Copy every entry as is. Leave images out.
════════════════
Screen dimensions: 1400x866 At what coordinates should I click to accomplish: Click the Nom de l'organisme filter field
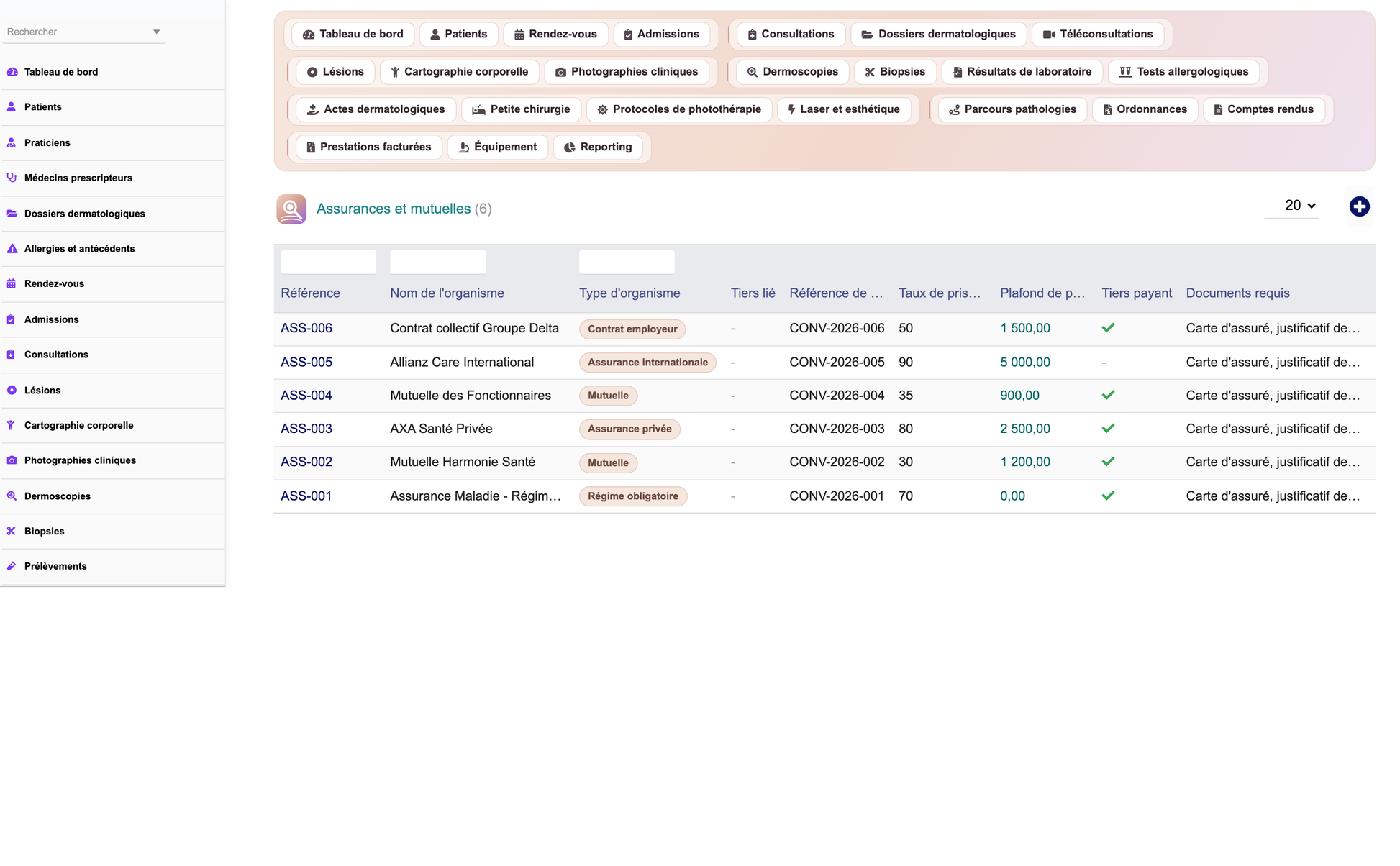click(437, 262)
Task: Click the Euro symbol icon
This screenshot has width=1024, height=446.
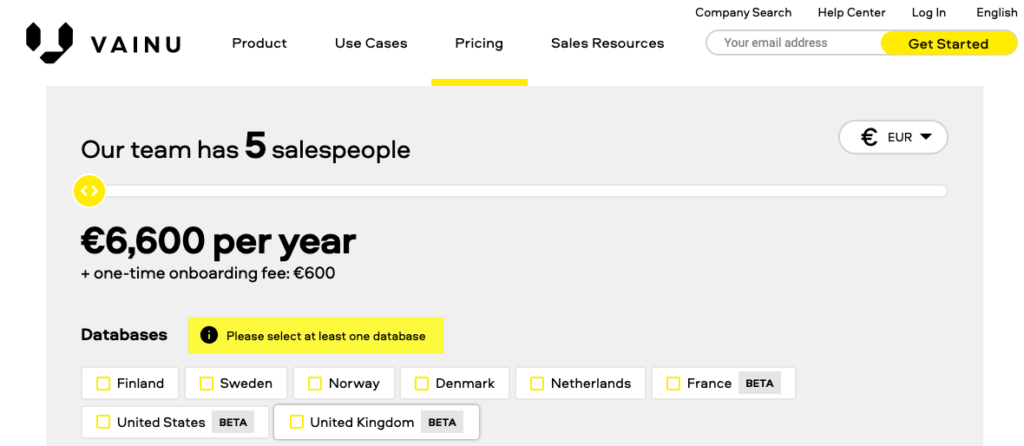Action: (x=869, y=137)
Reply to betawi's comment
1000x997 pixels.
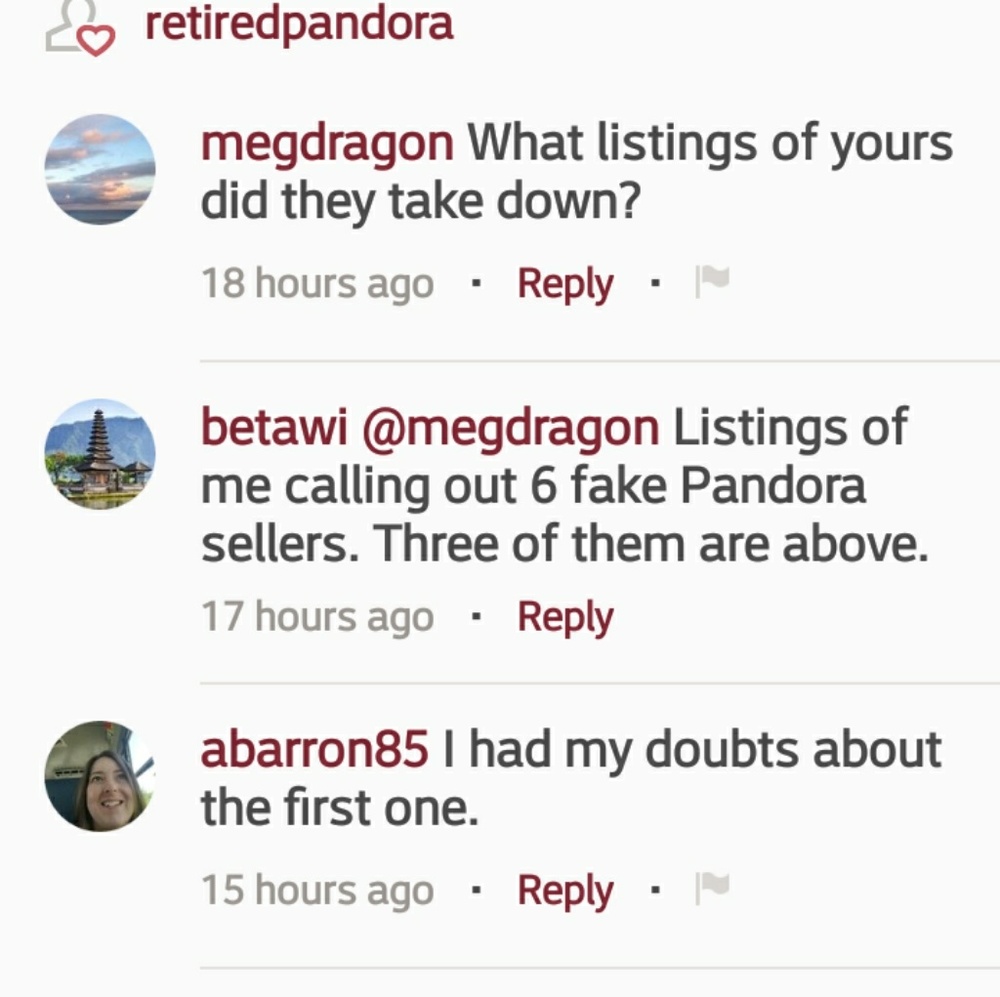pos(565,617)
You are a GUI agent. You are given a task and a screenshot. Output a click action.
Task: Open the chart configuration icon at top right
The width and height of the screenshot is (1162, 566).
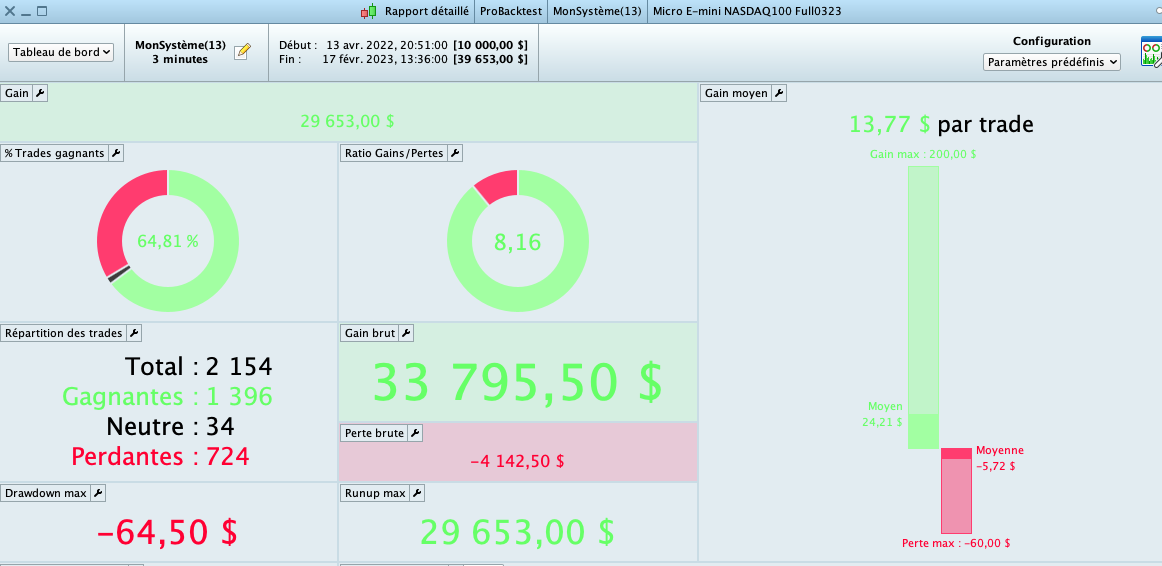(1151, 52)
════════════════
- _OUTPUT FOR THIS TASK_
Screen dimensions: 1400x866 At what coordinates should I click to accomplish: Click the Nom de l'organisme filter field
click(437, 262)
Task: Click the Euro symbol icon
This screenshot has width=1024, height=446.
Action: (x=869, y=137)
Reply to betawi's comment
1000x997 pixels.
pos(565,617)
You are a GUI agent. You are given a task and a screenshot. Output a click action.
Task: Open the chart configuration icon at top right
The width and height of the screenshot is (1162, 566).
(1151, 52)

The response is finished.